After twenty years, the golden lichen of the countertops had seemingly spread and overtaken the kitchen where the life of the marriage no longer grew. For it to survive and thrive, the lichen drank in the sunlight that poured in from the two large kitchen windows until there was none left for me. Fungus and algae worked in concert until yellow leafy crusted lichen formed not only all over my kitchen but in my heart as well. Then, the husband eventually vacated the tiny ugly yellow kitchen and lichen-laced marriage, and I remained unmoving in this dark and dismal kitchen, hating it and my life, for almost two long years after the husband had left.

On one ordinary day, as I stood in the middle of my tiny ugly yellow kitchen, I thought I saw a glimmer of something bright. As I glanced back at the backsplash under the windowsill, instead of the golden flecks embedded in a shade of dull-colored sand, I saw what I believe now was a golden flicker of promise. I had also caught a glimpse of my younger self, once so full of life and hope, and it made me feel more alive.

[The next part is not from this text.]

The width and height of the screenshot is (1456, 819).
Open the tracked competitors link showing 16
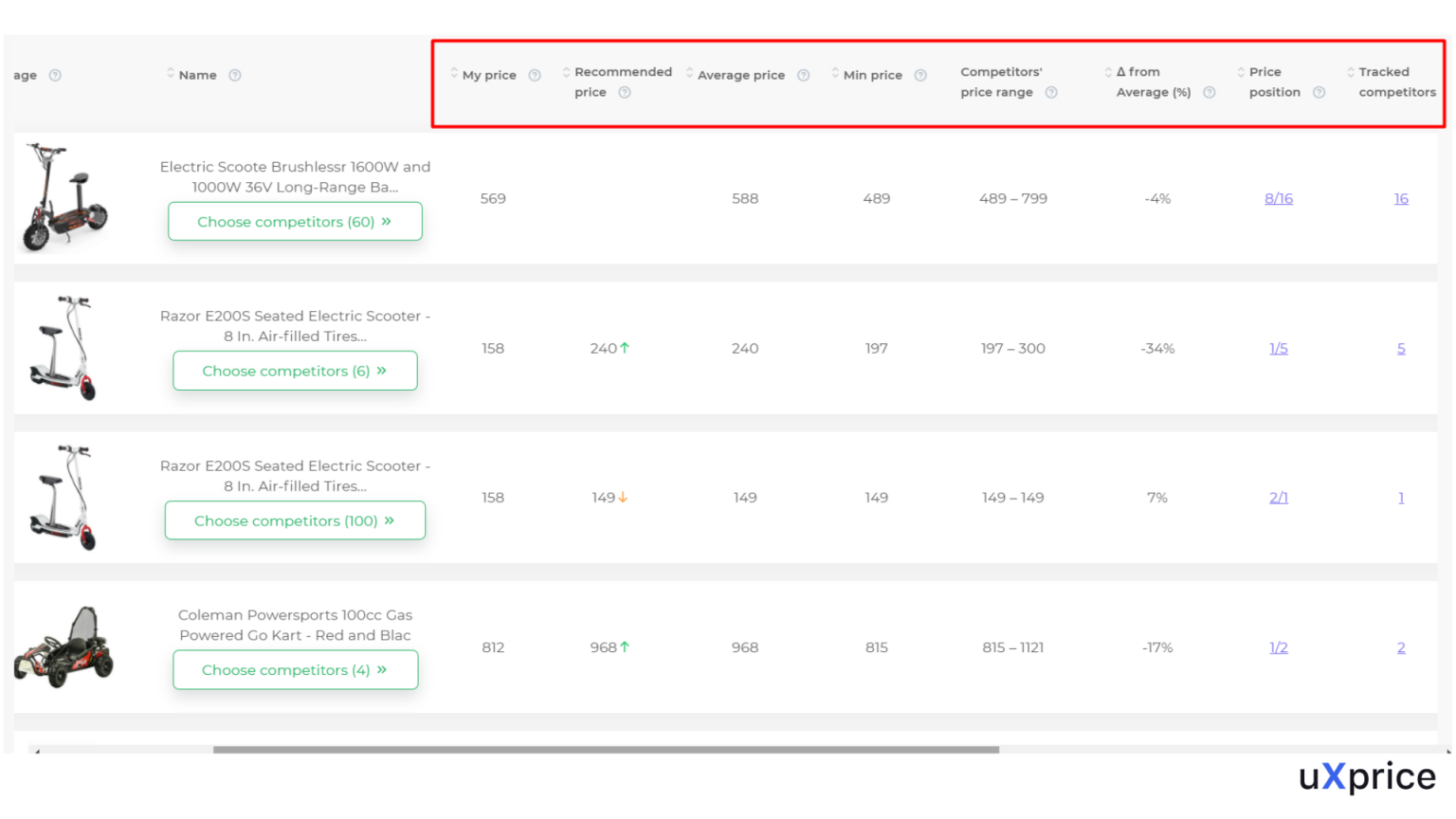(1401, 198)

Over the next several months, my mood began to improve. I started to cook again in earnest and felt a stirring in places I thought I’d never feel again. I fed my family, friends, and even briefly satisfied that boyfriend I mentioned in a few different ways. I began to carefully study my mustard and golden lichen-colored countertops and at the kitchen where they live. Instead of shame or regret, I felt both nostalgic and inspired. I reflected on all of the ways my kitchen had been there to support me as I chopped, cut, and mixed. My solid and reliable kitchen had withstood spills, climbing children, smoke, and steam, as well as heavy bags and boxes on its countertops. This tiny ugly yellow kitchen had stood bravely by during heated arguments, crying children, and an acrimonious divorce. These golden lichen-colored counters once even supported me in a passionate, sweet embrace. Why hadn’t I noticed sooner? Why hadn’t I tended better to my tried-and-true old friend?

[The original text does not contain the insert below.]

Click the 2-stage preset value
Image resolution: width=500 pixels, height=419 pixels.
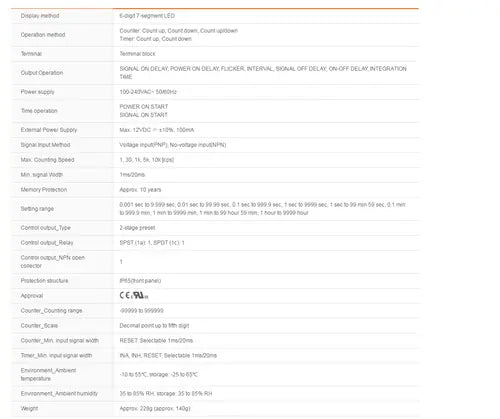pos(137,228)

Not long after, I started to notice how the sun flooded through my kitchen windows again. I could feel the heat of it on my face for the first time in what felt like a lifetime. That very same day, I had made a list, a hopeful list. It was a list full of color, images, and promise. My mood was the color of red, not the angry red of a matador’s cape, but red like a loving and open heart. I saw shades of red that reminded me of candy apples, ruby lips, and hot flushed cheeks. Red is vibrant and alive. Red is passion, and it commands attention. I could see how yellow and red were meant to be good friends, a perfect match, happily married. I painted my walls the same glorious shade of golden lichen as my countertops, and it somehow made them seem bright and different. I bought red-accented kitchen accessories and purchased fun and lively wall art that pulled together what I saw as perfectly playful combinations of yellow and red. I painted my grandfather’s desk carefully, the tender touch of red chalk paint, and I eventually centered it along the freshly painted yellow wall. My tiny yellow kitchen had come alive, much like me.

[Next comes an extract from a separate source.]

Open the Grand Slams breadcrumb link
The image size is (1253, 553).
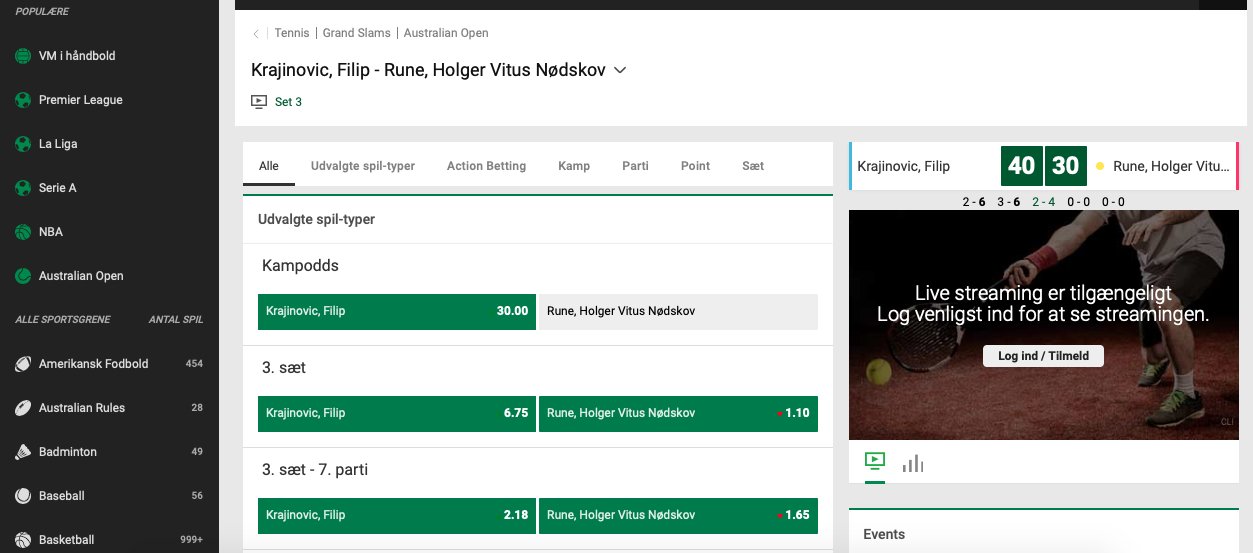(358, 33)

My kitchen continues to grow increasingly lovely, warm, and inviting, and it reminds me of sunshine and smiles. I feel a renewed sense of optimism and confidence that I forgot I once had. I have remembered my love of cooking again and the pure joy I feel when feeding family and friends. Rather than seeing the age or wear and tear of my kitchen, I realize the beauty and pleasure it has brought to my life. I love my life and my chosen tiny yellow kitchen. 

Margo Griffin is a Boston, MA area urban public school educator. She is a divorced and a once hopeless romantic who has lost a bit of her shine and looks forward to polishing. She is the mother of two daughters and to the love of her life and best rescue dog ever, Harley.